*TASK BRIEF*
Once the line containing "The image size" is found in the material below, it and every line after it should be transcribed exactly, with pictures left out and nothing added.

-----

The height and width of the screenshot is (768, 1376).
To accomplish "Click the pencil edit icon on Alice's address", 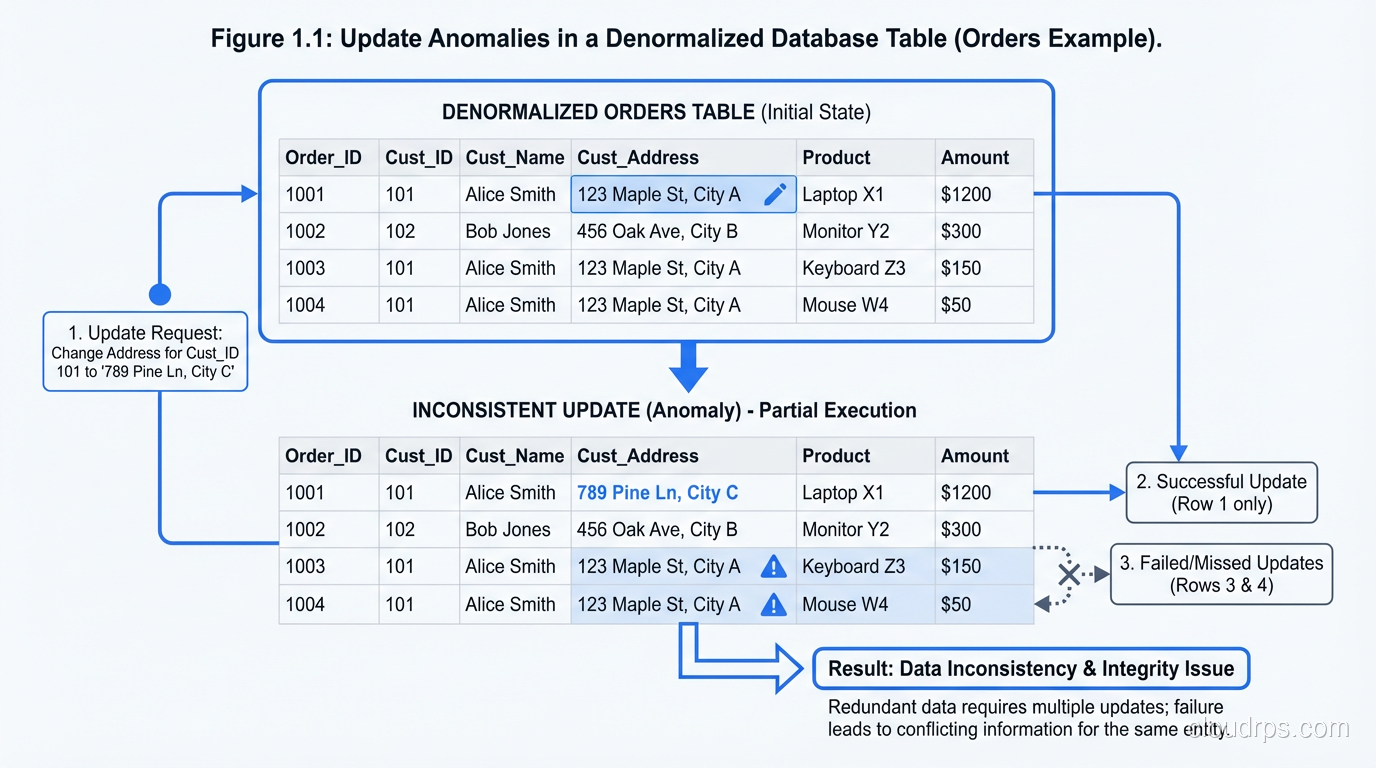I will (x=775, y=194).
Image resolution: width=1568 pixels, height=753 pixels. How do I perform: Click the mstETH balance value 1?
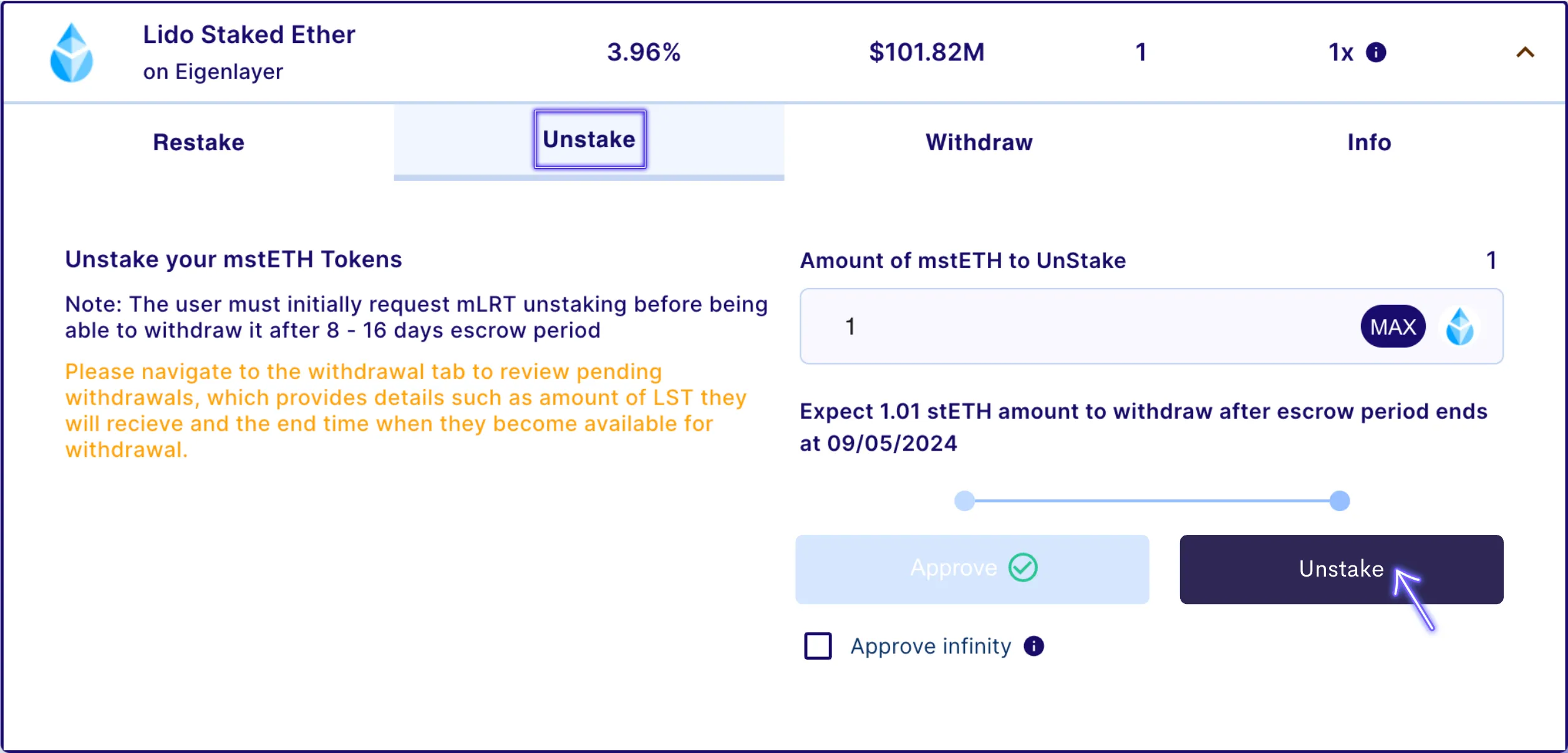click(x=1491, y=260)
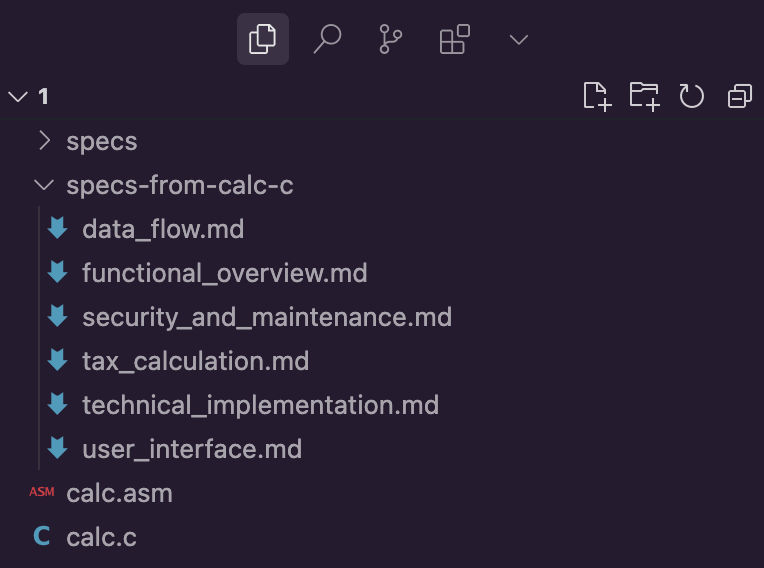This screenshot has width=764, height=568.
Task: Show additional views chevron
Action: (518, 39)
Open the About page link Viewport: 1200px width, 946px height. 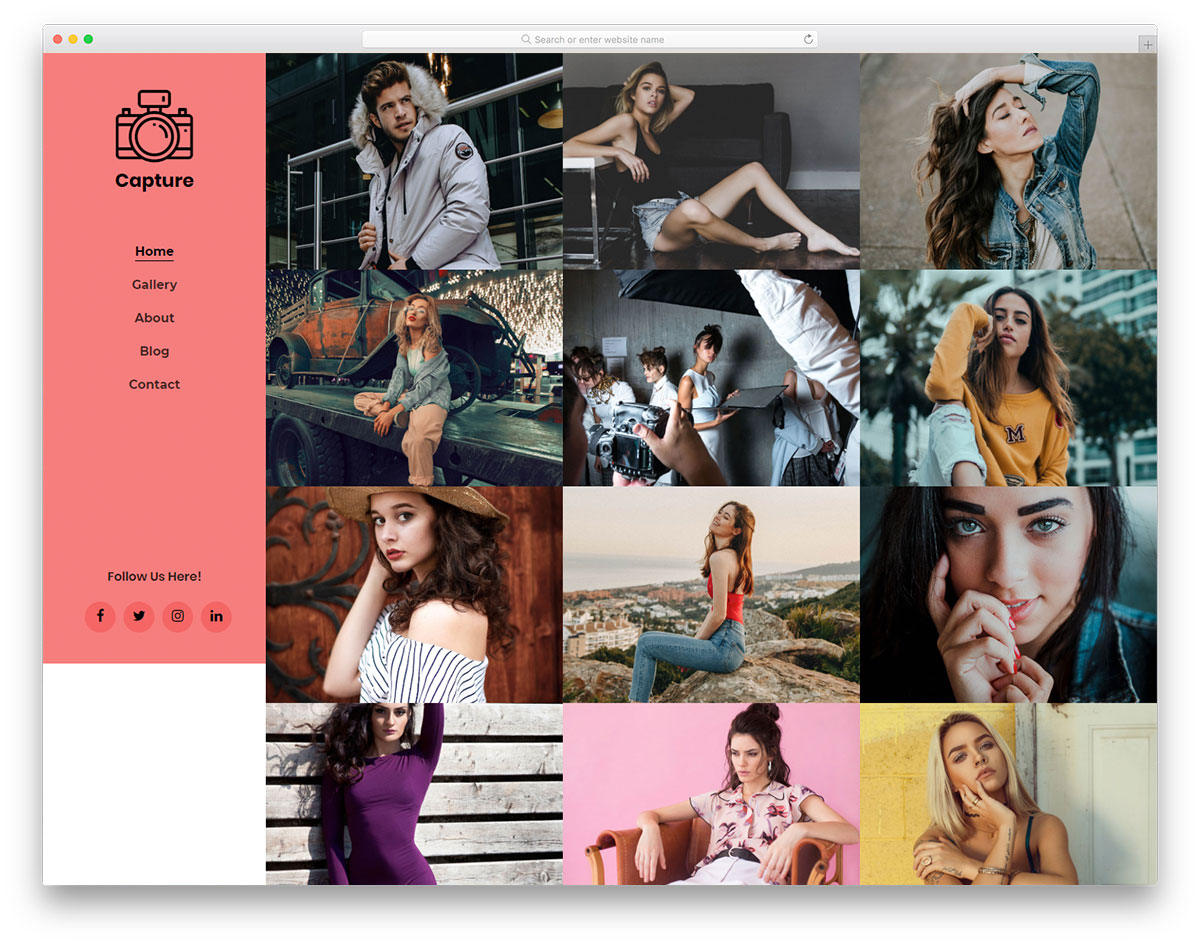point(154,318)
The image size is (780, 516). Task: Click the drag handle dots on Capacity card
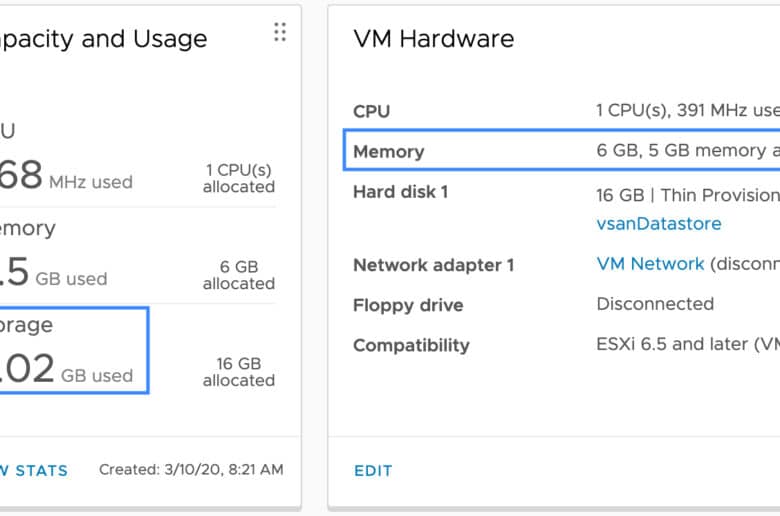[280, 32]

-----

*THE COMPLETED TASK*
The image size is (780, 516). Task: Click the drag handle dots on Capacity card
[280, 32]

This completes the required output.